I would love to have a Colorado EMS plate. A way to show pride without being whackerish, and also just a nice thing to have.


----------



## resq330 (Nov 13, 2009)

This is what ours looks like.  Pretty basic.  I have these as personal tags but have my radio number "330" on them.  The one shown is just a standard issue RS tag.


----------



## medicdan (Nov 13, 2009)

What benefit would you gain for an EMS License Plate? Do you want the recognition? How would you like to work out elibility? Duty to Act?


hehe... I just have to include this... and no, I dont live in VA.


----------



## Summit (Nov 13, 2009)

In CO, there is no duty to act unless on duty.

Eligibility ought to be CO EMT-B or higher presently employed or a current volunteer with an emergency service in CO.


----------



## bunkie (Nov 13, 2009)

emt.dan said:


> What benefit would you gain for an EMS License Plate? Do you want the recognition? How would you like to work out elibility? Duty to Act?
> 
> 
> hehe... I just have to include this... and no, I dont live in VA.



We dont have duty to act in my area either.

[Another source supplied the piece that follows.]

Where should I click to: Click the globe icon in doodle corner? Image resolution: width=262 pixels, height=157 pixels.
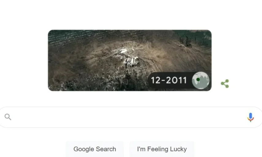coord(200,80)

Why is it ok for fire, leo and military to have license plates but not ems? Why are they allowed pride in their service but ems isn't?


----------



## Luno (Nov 13, 2009)

There's a way to get it done in WA, the problem is it has to be proposed by an organization, hence IAFF and LEM plates.  If there was an organization of EMTs, for example... NAEMT or something like that, an application might fly...


----------



## bunkie (Nov 13, 2009)

Luno said:


> There's a way to get it done in WA, the problem is it has to be proposed by an organization, hence IAFF and LEM plates.  If there was an organization of EMTs, for example... NAEMT or something like that, an application might fly...



You part of that group?


----------



## denverfiremedic (Nov 14, 2009)

SERIOUSLY!!!! WHAT DO YOU NEED EMS PLATES FOR??? NO ONE CARES IF YOUR AN EMT!! YOU HAVE NO REASON TO HAVE A SPECIAL LICENSE PLATE:excl:


----------



## Summit (Nov 14, 2009)

denverfiremedic said:


> SERIOUSLY!!!! WHAT DO YOU NEED EMS PLATES FOR??? NO ONE CARES IF YOUR AN EMT!! YOU HAVE NO REASON TO HAVE A SPECIAL LICENSE PLATE:excl:



Why do all your FF buddies have FF plates?


----------



## Summit (Nov 14, 2009)

There's over *SEVENTY different types of customized plates in Colorado*, including these:





If you don't think the normal state plate is pretty enough.





A private Jesuit school










NORAD is defunct





You don't have to be a member of the 10th... the 10th isn't even in Colorado anymore!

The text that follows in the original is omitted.